On the Morality of Map Projections

I walked into a coffee shop in Cambridge yesterday and saw one of the patrons wearing shoes with toes order a decaf instant coffee. Decaf. I bet they were the kind of person who still pronounces “.doc” with a hard “d” sound. I stormed out. No establishment that indulges that kind of pleb deserves my business.

We need to talk about map projections. “We” as in society, but specifically Olin, since ye’re the ones most likely to listen to me. I’ve tried warning the people of the MIT—I even bouɡht a stupid amount of soap in a wooden box so I would have somethinɡ to stand on—but they wouldn’t hear. Or rather, didn’t want to.

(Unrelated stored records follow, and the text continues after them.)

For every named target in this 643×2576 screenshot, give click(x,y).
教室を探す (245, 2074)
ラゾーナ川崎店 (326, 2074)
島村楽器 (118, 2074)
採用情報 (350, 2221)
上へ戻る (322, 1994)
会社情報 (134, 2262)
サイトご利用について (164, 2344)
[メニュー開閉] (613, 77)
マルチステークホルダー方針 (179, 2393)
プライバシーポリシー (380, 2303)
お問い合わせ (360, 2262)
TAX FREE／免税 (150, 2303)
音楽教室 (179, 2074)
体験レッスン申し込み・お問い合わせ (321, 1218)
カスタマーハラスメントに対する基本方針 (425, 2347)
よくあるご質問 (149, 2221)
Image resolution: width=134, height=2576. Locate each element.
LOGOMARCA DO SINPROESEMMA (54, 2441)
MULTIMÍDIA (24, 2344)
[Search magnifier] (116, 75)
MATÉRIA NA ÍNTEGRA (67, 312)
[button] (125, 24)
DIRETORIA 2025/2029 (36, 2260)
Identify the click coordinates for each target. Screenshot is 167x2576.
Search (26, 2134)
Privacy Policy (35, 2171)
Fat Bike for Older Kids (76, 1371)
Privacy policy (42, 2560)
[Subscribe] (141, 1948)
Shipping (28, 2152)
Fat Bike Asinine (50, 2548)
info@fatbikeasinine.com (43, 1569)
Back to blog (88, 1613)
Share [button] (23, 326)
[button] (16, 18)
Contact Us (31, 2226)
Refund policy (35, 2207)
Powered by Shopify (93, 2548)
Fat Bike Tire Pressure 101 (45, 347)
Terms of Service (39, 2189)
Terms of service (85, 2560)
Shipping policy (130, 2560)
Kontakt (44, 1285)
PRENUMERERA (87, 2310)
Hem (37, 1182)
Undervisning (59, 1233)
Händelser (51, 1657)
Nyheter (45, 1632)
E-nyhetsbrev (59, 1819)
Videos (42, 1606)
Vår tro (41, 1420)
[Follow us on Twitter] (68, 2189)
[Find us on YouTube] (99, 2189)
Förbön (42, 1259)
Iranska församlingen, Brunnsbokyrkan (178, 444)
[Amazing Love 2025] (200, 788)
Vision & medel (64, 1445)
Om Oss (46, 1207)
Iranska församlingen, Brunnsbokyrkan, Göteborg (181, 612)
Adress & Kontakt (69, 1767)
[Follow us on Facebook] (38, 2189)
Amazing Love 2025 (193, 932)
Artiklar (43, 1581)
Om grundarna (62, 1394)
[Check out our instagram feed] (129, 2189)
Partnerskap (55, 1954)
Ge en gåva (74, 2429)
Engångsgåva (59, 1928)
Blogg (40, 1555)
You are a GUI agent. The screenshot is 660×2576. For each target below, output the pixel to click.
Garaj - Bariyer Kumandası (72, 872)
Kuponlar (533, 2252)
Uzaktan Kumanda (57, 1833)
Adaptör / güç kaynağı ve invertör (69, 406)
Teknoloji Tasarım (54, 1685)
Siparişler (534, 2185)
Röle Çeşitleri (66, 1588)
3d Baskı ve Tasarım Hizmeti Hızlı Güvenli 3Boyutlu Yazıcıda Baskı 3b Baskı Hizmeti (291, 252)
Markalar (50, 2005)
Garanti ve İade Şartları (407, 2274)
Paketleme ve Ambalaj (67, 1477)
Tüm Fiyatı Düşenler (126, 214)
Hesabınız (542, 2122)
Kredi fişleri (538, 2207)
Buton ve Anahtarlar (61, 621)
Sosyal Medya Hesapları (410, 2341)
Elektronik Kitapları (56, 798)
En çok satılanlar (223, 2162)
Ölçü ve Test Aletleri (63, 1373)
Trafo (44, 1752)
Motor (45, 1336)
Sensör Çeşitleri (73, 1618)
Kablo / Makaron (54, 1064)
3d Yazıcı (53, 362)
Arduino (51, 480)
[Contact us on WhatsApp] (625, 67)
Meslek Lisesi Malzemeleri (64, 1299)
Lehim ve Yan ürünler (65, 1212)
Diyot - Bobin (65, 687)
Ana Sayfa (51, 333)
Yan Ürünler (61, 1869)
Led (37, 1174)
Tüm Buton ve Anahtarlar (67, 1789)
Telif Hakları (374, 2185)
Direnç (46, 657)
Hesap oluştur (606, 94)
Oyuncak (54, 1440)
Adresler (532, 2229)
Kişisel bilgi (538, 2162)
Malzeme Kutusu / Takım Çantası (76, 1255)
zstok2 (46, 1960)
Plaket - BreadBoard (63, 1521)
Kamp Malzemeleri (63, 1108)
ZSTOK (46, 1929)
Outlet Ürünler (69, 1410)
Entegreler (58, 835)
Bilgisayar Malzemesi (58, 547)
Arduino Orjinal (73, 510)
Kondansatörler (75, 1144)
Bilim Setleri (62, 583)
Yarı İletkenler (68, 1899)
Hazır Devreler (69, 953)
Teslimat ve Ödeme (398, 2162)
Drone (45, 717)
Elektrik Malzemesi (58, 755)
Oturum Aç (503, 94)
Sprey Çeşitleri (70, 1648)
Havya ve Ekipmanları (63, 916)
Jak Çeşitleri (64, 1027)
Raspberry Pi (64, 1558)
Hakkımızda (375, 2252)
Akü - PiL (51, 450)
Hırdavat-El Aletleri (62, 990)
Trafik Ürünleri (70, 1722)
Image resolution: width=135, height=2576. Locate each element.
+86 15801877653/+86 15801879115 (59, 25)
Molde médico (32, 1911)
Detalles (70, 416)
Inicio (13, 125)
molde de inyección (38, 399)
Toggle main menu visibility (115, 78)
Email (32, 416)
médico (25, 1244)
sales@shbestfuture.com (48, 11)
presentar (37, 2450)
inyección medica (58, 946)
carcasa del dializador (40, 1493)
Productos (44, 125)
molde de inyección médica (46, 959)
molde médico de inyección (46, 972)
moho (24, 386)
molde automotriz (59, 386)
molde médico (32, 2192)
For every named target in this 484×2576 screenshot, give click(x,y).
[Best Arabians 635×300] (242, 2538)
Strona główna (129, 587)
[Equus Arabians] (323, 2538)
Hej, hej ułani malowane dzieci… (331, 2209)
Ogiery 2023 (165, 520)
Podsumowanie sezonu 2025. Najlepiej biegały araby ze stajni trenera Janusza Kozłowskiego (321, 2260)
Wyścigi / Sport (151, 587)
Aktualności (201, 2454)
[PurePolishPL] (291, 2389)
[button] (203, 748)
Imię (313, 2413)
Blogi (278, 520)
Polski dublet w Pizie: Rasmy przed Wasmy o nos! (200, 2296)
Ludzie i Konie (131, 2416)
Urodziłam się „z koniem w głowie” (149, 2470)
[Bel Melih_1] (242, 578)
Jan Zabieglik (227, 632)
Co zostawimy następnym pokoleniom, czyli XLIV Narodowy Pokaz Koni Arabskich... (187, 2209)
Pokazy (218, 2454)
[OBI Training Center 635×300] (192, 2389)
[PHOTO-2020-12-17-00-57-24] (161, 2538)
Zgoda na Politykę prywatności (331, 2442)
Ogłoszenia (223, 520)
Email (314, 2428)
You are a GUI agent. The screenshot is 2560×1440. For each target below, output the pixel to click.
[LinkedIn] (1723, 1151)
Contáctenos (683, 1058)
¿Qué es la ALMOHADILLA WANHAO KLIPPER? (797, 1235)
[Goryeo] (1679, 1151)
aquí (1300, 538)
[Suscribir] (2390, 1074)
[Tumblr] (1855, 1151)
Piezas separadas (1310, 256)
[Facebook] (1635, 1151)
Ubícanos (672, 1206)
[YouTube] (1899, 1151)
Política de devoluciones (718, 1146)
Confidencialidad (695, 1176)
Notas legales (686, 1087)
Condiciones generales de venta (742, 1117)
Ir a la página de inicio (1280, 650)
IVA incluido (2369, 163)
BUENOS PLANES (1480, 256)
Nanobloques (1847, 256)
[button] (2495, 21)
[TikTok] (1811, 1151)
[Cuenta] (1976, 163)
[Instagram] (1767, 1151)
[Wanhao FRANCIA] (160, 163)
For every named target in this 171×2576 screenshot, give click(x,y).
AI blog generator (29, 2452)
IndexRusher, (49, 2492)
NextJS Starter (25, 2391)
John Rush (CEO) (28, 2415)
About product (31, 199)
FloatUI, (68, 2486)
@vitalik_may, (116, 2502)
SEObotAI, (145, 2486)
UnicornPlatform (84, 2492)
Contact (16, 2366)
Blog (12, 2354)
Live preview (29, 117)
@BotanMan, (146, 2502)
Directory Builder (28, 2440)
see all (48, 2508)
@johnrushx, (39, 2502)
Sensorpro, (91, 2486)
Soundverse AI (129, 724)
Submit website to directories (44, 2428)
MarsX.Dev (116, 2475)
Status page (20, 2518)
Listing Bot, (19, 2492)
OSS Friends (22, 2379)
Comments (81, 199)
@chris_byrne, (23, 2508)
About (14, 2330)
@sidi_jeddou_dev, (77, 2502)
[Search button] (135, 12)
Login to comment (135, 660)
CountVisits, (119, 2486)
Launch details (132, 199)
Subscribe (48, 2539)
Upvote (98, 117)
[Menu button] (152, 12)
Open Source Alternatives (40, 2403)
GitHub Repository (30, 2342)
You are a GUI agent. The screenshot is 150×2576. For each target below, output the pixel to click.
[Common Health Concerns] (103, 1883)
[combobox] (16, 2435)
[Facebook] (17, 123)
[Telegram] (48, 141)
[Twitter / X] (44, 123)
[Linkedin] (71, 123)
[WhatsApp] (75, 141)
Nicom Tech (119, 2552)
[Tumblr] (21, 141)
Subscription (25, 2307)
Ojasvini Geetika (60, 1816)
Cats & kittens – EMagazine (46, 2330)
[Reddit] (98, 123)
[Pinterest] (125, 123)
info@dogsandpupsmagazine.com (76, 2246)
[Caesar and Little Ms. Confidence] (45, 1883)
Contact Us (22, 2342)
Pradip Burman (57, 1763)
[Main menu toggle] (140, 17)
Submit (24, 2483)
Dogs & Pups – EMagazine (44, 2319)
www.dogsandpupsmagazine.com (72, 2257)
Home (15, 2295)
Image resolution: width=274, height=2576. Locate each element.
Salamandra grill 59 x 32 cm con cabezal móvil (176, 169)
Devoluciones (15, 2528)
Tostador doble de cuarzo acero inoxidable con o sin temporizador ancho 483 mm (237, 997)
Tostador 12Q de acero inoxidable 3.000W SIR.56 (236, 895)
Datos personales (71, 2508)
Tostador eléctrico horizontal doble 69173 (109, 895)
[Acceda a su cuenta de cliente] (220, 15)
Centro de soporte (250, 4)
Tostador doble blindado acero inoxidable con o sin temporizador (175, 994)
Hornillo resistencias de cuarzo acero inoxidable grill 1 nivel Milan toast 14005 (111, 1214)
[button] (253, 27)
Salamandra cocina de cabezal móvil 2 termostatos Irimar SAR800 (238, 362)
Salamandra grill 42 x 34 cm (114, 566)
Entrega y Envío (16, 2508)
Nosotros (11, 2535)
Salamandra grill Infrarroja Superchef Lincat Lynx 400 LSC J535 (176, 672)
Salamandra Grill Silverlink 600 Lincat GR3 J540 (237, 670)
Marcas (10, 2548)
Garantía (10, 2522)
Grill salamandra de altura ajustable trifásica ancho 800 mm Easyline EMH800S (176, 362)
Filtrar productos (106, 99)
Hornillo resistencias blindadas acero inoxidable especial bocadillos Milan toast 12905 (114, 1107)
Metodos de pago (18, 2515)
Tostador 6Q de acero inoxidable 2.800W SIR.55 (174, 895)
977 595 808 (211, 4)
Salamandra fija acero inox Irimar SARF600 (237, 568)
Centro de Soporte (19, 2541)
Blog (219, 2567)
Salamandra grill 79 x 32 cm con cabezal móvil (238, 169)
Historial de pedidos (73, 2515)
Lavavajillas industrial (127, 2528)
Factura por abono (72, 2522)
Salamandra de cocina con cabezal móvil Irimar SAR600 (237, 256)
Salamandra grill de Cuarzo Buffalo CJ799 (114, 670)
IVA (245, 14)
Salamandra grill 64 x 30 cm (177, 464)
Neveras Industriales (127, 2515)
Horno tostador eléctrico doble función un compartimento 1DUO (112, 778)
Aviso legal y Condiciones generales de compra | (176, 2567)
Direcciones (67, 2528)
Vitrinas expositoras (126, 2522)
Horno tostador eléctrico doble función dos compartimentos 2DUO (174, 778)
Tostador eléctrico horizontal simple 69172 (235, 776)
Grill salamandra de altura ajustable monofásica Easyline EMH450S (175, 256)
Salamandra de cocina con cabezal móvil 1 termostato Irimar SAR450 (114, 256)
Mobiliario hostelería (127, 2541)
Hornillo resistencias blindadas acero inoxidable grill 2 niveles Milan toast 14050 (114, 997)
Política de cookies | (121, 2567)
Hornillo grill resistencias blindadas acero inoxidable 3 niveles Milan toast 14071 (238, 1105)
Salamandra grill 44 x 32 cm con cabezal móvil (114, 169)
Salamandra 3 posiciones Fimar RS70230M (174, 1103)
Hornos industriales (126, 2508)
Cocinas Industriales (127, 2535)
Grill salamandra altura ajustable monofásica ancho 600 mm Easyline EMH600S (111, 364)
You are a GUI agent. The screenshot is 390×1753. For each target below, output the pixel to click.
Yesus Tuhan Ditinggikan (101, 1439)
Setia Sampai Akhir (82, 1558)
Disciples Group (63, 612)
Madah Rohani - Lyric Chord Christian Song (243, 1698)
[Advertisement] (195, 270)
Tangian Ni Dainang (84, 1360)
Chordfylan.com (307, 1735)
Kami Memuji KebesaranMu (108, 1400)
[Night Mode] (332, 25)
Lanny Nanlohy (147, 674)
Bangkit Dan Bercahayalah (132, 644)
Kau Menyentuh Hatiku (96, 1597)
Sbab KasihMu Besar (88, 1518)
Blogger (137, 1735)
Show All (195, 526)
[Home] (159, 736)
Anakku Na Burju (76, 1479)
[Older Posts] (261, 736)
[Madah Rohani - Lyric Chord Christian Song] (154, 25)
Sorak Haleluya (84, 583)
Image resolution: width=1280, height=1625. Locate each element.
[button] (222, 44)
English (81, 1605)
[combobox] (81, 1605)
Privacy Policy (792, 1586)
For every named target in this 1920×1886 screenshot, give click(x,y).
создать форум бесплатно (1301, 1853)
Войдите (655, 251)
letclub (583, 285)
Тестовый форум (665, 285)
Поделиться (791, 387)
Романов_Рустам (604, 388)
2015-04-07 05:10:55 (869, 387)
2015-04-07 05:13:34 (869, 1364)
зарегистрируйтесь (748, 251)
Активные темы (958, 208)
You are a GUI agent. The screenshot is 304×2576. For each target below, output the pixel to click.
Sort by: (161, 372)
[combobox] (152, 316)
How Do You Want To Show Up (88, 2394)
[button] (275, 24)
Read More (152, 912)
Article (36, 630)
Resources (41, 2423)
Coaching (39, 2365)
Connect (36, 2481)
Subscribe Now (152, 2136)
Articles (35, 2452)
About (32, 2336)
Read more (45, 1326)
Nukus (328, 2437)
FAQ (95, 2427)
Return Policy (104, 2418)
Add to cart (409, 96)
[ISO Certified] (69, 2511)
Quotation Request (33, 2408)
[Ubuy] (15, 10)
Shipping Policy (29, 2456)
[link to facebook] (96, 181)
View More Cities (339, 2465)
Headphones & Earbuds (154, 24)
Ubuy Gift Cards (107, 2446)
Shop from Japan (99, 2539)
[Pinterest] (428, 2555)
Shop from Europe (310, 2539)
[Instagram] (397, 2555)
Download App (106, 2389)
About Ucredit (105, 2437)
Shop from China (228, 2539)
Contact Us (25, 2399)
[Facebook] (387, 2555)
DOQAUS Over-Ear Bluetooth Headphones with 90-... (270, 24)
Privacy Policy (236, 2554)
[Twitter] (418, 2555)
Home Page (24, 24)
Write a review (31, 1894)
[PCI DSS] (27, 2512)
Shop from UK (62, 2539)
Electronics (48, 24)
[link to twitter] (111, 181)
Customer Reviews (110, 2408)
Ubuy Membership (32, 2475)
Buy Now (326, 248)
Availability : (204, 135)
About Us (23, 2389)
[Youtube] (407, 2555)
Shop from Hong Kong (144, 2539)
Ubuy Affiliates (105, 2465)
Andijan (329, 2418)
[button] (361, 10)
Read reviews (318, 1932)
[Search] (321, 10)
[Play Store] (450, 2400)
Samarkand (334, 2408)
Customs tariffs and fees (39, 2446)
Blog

It seems like everyone these days just uses the same tired old portolan charts that were first pushed on us by Western imperialists four hundred years ago. It’s not because they don’t know better; every cartographer knows in their heart that what they’re doing is wrong. It’s just that they don’t care. This new generation of mapmakers—these millennials—can’t be bothered to think about anyone but themselves long enough to learn that their actions have consequences.

Well, I for one don’t intend to watch society morally degrade around us. I intend to stand up for what is right, what is left, and which one is east. To all of ye college students out there, this is yer wake-up call. Ye can save the world! Ye just need to stop worrying about yer foolish entitled normie maps.

Let’s start with the Mercator projection. We all know about Mercator, and how it is a racist construct birthed by imperialist colonizers and how it was designed to espouse a Greenlandic-supremacist ideology. It’s disgusting how often it continues to be used today despite apparent greater awareness on both the Left and Right of how biased it is toward the Top (i.e. Greenland). Is this really the first thing we want visitors to see when they walk into Milas Hall?

The problem is that the most popular alternative projection is also awful. I still can’t believe that Peters supporters have the Gall to sully the word “alternative” with their foul tongues. They say that they’re only interested in fairness, and that they want everyone to be represented equally on their map, but if you dig just a little deeper, you see the roots of their heinous ideology. That’s because the Gall–Peters projection is actually biased against densely settled areas. If everyone is equal, then why does Australia look over twice as large as India when India is, in reality, over 50 times bigger than Australia? The answer becomes clear when you realize that Arno Peters hailed from notoriously sparsely populated Berlin. Way to check your biases, Arno.

A common substitute is the Lambert cylindrical equal-area. Rumor has it that Johann Lambert felt no shame at littering, and did so frequently.

Okay, so maybe you decide to forgo conventional projections and use an azimuthal one. Psh. Anti-vaxxer. All azimuthal projections are inherently rooted in archaic ideas like the Earth being a flat disc ringed by a lip of ice and at rest beneath a disc of light 50 km across and 5 000 km up that circles the North Pole with a radius that oscillates over the course of a year. And now that people are re-realizing that those archaic ideas were right all along, the government has been using azimuthal projections to mock them and try to cast us back into the dark age that Copernicus started. Anyone who uses an azimuthal projection unironically is complicit in the conspiracy.

And don’t even get me started on oblique aspects. People like to throw up oblique azimuthal equidistant projections and act like they’re so enlightened. Unfortunately, attempts to use the oblique azimuthal equidistant projection to change morality have been common. New Age liberals aggressively push it in their attempt to convince people of their theory of moral relativity. First we tell people to question what’s up and what’s down. Then we tell them it’s subjective what’s simultaneous and what’s not. Then they start thinking they can decide what’s moral and what’s immoral. What’s to stop them from becoming gods? In any case, I oppose it.

But the worst projection of all, literally the embodiment of everythinɡ unholy in this universe, is the Waterman butterfly projection. Waterman used to be cool, but ever since Randall Munroe spilled those beans in XKCD #977, the normies have been all over it. None of them know or care about the historical context. Waterman was beautiful because of that. And now it’s ruined. Thanks a lot, Randall. I was eating those beans.

And there ye have it. I hope at least some of ye will take this information to heart, for the good of the world, and of yer own consciences. Stay flat, comrades. And for the love of Amaat, stop using the Winkel Tripel projection. It’s not cool; you just look like you were born in the nineties.